> [Work instruction]: Every record below needs to be retyped exactly as it appears.

> [Information]:

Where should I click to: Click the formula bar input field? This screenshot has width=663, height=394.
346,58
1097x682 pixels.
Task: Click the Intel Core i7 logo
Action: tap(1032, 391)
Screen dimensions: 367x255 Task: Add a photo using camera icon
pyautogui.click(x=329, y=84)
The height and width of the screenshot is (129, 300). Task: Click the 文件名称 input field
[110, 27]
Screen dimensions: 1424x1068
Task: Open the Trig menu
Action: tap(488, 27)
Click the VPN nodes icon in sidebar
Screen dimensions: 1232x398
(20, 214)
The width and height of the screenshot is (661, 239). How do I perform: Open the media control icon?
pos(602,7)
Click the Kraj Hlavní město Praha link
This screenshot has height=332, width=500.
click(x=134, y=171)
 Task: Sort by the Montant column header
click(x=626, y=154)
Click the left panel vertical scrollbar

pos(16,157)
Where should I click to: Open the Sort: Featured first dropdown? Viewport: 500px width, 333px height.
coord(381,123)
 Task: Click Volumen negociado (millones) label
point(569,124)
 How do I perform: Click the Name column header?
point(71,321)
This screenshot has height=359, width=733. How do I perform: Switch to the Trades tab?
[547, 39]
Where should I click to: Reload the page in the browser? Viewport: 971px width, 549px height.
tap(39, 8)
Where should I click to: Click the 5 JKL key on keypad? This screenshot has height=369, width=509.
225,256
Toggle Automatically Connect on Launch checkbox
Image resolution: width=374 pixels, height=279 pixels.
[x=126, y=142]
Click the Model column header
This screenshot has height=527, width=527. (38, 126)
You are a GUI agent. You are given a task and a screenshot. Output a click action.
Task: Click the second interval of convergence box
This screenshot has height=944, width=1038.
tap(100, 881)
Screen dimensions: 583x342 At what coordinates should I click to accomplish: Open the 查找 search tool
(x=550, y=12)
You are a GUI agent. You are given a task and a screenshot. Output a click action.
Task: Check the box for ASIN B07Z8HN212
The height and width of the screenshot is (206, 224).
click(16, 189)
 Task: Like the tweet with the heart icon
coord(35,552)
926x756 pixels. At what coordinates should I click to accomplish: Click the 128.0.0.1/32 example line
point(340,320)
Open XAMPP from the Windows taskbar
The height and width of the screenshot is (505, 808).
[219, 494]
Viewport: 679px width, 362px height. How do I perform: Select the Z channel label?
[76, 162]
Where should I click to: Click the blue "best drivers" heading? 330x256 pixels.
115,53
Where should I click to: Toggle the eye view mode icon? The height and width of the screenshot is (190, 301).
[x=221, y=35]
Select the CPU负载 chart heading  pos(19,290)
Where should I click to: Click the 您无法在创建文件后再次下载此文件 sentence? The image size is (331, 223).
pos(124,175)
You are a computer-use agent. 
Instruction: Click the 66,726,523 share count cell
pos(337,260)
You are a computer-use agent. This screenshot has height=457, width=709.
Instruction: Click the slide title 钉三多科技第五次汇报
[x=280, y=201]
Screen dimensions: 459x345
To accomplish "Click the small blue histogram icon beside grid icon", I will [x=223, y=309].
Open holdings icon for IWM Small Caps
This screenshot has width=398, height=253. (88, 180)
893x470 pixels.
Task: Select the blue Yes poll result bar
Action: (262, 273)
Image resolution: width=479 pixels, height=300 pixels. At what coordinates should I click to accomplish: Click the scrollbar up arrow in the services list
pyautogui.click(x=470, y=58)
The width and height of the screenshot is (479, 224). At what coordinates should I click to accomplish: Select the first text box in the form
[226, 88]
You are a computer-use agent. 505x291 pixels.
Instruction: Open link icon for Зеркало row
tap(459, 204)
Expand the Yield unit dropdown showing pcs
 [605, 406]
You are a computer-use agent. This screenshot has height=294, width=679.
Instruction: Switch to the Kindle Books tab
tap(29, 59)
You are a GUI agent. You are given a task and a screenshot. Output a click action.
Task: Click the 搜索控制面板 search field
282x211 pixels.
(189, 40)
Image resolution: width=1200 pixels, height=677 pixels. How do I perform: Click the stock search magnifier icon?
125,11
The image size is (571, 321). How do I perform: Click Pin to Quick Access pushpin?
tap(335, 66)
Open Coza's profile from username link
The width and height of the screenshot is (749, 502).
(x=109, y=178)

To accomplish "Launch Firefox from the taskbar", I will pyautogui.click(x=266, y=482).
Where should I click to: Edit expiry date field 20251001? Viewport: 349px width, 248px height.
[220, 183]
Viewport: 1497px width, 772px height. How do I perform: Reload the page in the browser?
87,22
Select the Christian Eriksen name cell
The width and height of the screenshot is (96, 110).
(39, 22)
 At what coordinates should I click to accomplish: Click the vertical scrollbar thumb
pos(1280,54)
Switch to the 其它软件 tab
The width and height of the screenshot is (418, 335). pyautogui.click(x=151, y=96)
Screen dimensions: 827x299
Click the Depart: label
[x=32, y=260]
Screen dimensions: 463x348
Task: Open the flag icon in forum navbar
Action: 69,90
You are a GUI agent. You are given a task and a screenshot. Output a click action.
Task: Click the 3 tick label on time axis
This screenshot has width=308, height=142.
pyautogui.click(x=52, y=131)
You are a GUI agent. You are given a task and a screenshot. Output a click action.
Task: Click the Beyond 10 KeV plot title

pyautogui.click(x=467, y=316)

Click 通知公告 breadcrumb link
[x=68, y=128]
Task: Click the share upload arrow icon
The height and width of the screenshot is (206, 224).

> [Response to the task]:
Where should I click to: Click the formula bar input field? This screenshot has width=663, height=394.
346,58
1097x682 pixels.
Task: Click the Intel Core i7 logo
Action: tap(1032, 391)
Screen dimensions: 367x255 Task: Add a photo using camera icon
pyautogui.click(x=329, y=84)
The height and width of the screenshot is (129, 300). Task: Click the 文件名称 input field
[110, 27]
Screen dimensions: 1424x1068
Task: Open the Trig menu
Action: tap(488, 27)
Click the VPN nodes icon in sidebar
Screen dimensions: 1232x398
(20, 214)
The width and height of the screenshot is (661, 239). How do I perform: Open the media control icon?
pos(602,7)
Click the Kraj Hlavní město Praha link
This screenshot has height=332, width=500.
click(x=134, y=171)
 Task: Sort by the Montant column header
click(x=626, y=154)
Click the left panel vertical scrollbar

pos(16,157)
Where should I click to: Open the Sort: Featured first dropdown? Viewport: 500px width, 333px height.
coord(381,123)
 Task: Click Volumen negociado (millones) label
point(569,124)
 How do I perform: Click the Name column header?
point(71,321)
This screenshot has height=359, width=733. How do I perform: Switch to the Trades tab?
[547, 39]
Where should I click to: Reload the page in the browser? Viewport: 971px width, 549px height.
tap(39, 8)
Where should I click to: Click the 5 JKL key on keypad? This screenshot has height=369, width=509.
225,256
Toggle Automatically Connect on Launch checkbox
Image resolution: width=374 pixels, height=279 pixels.
[x=126, y=142]
Click the Model column header
This screenshot has height=527, width=527. (38, 126)
You are a GUI agent. You are given a task and a screenshot. Output a click action.
Task: Click the second interval of convergence box
This screenshot has height=944, width=1038.
tap(100, 881)
Screen dimensions: 583x342 At what coordinates should I click to accomplish: Open the 查找 search tool
(x=550, y=12)
You are a GUI agent. You are given a task and a screenshot. Output a click action.
Task: Check the box for ASIN B07Z8HN212
The height and width of the screenshot is (206, 224).
click(16, 189)
 Task: Like the tweet with the heart icon
coord(35,552)
926x756 pixels. At what coordinates should I click to accomplish: Click the 128.0.0.1/32 example line
point(340,320)
Open XAMPP from the Windows taskbar
The height and width of the screenshot is (505, 808).
[219, 494]
Viewport: 679px width, 362px height. How do I perform: Select the Z channel label?
[76, 162]
Where should I click to: Click the blue "best drivers" heading? 330x256 pixels.
115,53
Where should I click to: Toggle the eye view mode icon? The height and width of the screenshot is (190, 301).
[x=221, y=35]
Select the CPU负载 chart heading  pos(19,290)
Where should I click to: Click the 您无法在创建文件后再次下载此文件 sentence? The image size is (331, 223).
pos(124,175)
You are a computer-use agent. 
Instruction: Click the 66,726,523 share count cell
pos(337,260)
You are a computer-use agent. This screenshot has height=457, width=709.
Instruction: Click the slide title 钉三多科技第五次汇报
[x=280, y=201]
Screen dimensions: 459x345
To accomplish "Click the small blue histogram icon beside grid icon", I will [x=223, y=309].
Open holdings icon for IWM Small Caps
This screenshot has width=398, height=253. (88, 180)
893x470 pixels.
Task: Select the blue Yes poll result bar
Action: (262, 273)
Image resolution: width=479 pixels, height=300 pixels. At what coordinates should I click to accomplish: Click the scrollbar up arrow in the services list
pyautogui.click(x=470, y=58)
The width and height of the screenshot is (479, 224). At what coordinates should I click to accomplish: Select the first text box in the form
[226, 88]
You are a computer-use agent. 505x291 pixels.
Instruction: Open link icon for Зеркало row
tap(459, 204)
Expand the Yield unit dropdown showing pcs
 [605, 406]
You are a computer-use agent. This screenshot has height=294, width=679.
Instruction: Switch to the Kindle Books tab
tap(29, 59)
You are a GUI agent. You are given a task and a screenshot. Output a click action.
Task: Click the 搜索控制面板 search field
282x211 pixels.
(189, 40)
Image resolution: width=1200 pixels, height=677 pixels. How do I perform: Click the stock search magnifier icon?
125,11
The image size is (571, 321). How do I perform: Click Pin to Quick Access pushpin?
tap(335, 66)
Open Coza's profile from username link
The width and height of the screenshot is (749, 502).
(x=109, y=178)

To accomplish "Launch Firefox from the taskbar", I will pyautogui.click(x=266, y=482).
Where should I click to: Edit expiry date field 20251001? Viewport: 349px width, 248px height.
[220, 183]
Viewport: 1497px width, 772px height. How do I perform: Reload the page in the browser?
87,22
Select the Christian Eriksen name cell
The width and height of the screenshot is (96, 110).
(39, 22)
 At what coordinates should I click to accomplish: Click the vertical scrollbar thumb
pos(1280,54)
Switch to the 其它软件 tab
The width and height of the screenshot is (418, 335). pyautogui.click(x=151, y=96)
Screen dimensions: 827x299
Click the Depart: label
[x=32, y=260]
Screen dimensions: 463x348
Task: Open the flag icon in forum navbar
Action: 69,90
You are a GUI agent. You are given a task and a screenshot. Output a click action.
Task: Click the 3 tick label on time axis
This screenshot has width=308, height=142.
pyautogui.click(x=52, y=131)
You are a GUI agent. You are given a task and a screenshot. Output a click action.
Task: Click the Beyond 10 KeV plot title

pyautogui.click(x=467, y=316)

Click 通知公告 breadcrumb link
[x=68, y=128]
Task: Click the share upload arrow icon
The height and width of the screenshot is (206, 224).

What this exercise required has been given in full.